AZURE_TENANT = $(az account show -o tsv --query tenantId)
SUBSCRIPTION_ID = $(az account show -o tsv --query id)
APP_ID = $(az ad app create --display-name serverless-webapp-kotlin-oidc --query appId -otsv)
az ad sp create --id $APP_ID --query appId -otsv
OBJECT_ID = $(az ad app show --id $APP_ID --query id -otsv)
- Execute below command to create a federated identity credential for the Azure AD application.
Note
Replace <Repo owner>
in below json with your GitHub username where you forked the workshop repository.
cat <<EOF > body.json
{
"name": "aca-dotnet-workshop-federated-identity",
"issuer": "https://token.actions.githubusercontent.com",
"subject": "repo:<Repo owner>/aca-dotnet-workshop:ref:refs/heads/main",
"description": "GitHub",
"audiences": [
"api://AzureADTokenExchange"
]
}
EOF
az rest --method POST --uri "https://graph.microsoft.com/beta/applications/$OBJECT_ID/federatedIdentityCredentials" --body @body.json
- Perform role assignment for the Azure AD application to access the subscription.

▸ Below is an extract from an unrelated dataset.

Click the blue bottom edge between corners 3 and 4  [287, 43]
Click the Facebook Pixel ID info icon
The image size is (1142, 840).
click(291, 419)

Configure GitHub Repository Secrets¶
Configure secrets details in GitHub repo as described here in create GitHub secrets. Use below values mapped to relevant secrets in GitHub.
# AZURE_SUBSCRIPTION_ID
echo $SUBSCRIPTION_ID
# AZURE_TENANT_ID
echo $AZURE_TENANT
# AZURE_CLIENT_ID
echo $APP_ID
Configure GitHub Repository Variables¶
Configure repository variables in GitHub repo as described here in create GitHub variables. Use below values mapped to relevant variables in GitHub.
# LOCATION: Azure region where resources will be deployed
LOCATION=<location. e.g. eastus>
# RESOURCE_GROUP: Name of the resource group which will be created and resources will be deployed
RESOURCE_GROUP=<resource group name>
# (OPTIONAL)CONTAINER_REGISTRY_NAME: Unique name of the container registry which will be created and where images will be imported
CONTAINER_REGISTRY_NAME=<container registry name>
Note
Repository variables CONTAINER_REGISTRY_NAME
is only needed by workflow, if you wish the images to be deployed from private ACR.
You may chose to skip defining this variable and the workflow will use the public github container registry images to deploy the images.
Trigger GitHub Actions Workflow¶
With these steps completed, you are now ready to trigger the GitHub Actions workflow named Build and deploy infrastructure as code to Azure using workflow dispatch to deploy the infrastructure components of the application.
Success
Your GitHub Actions workflow should be triggered and the infrastructure components of our application should be deployed successfully.
Want to delete the resources deployed by the workflow?
Trigger the workflow again using workflow dispatch and select checkbox option.